Hey Douche! Put Your Phone Down And Watch Where You’re Going!

Fuck Your Phone
Street Art By Adam Dare (Photo By Gail)

On occasion, there will be an article in the paper or online about a person who inadvertently falls down an open manhole or (and this is especially fun if there is Video Documentation) trips and stumbles into a fountain in the middle of a busy shopping mall, because he or she is so enraptured with gazing dreamily at his or her smart phone that they forget to watch where they are going. Hilarious!

Fuck Your Phone
Spotted Again on Bowery and 1st Street

When I read these articles or see these videos, I am filled with an overwhelming feeling of schadenfreude. Because it is my pleasure to see you injured because you are too brain-dead to put your phone down and pay attention to where you’re walking.
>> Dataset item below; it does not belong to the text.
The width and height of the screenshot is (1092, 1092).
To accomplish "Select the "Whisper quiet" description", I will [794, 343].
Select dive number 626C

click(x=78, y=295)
Just this past weekend, I was exiting the L Train at 14th street and First Avenue when a women ascending the stairs in front of me decided that the smartest choice to make at the moment was open her phone and hold everyone up so she could check her FaceBook/ Texts/ Instagram/ Twitter/ Email before she got above ground, instead of making it her priority to get the fuck out of the subway, like a normal person.

While I’ll admit to entertaining brief fantasies of her tripping and smashing her stupid face on the concrete, as I stepped over her fallen body while she spit out a mouthful of blood and teeth, that didn’t happen. That’s probably fortunate, because it would have been a real tragedy if she had taken out an innocent bystander on her way to the ground.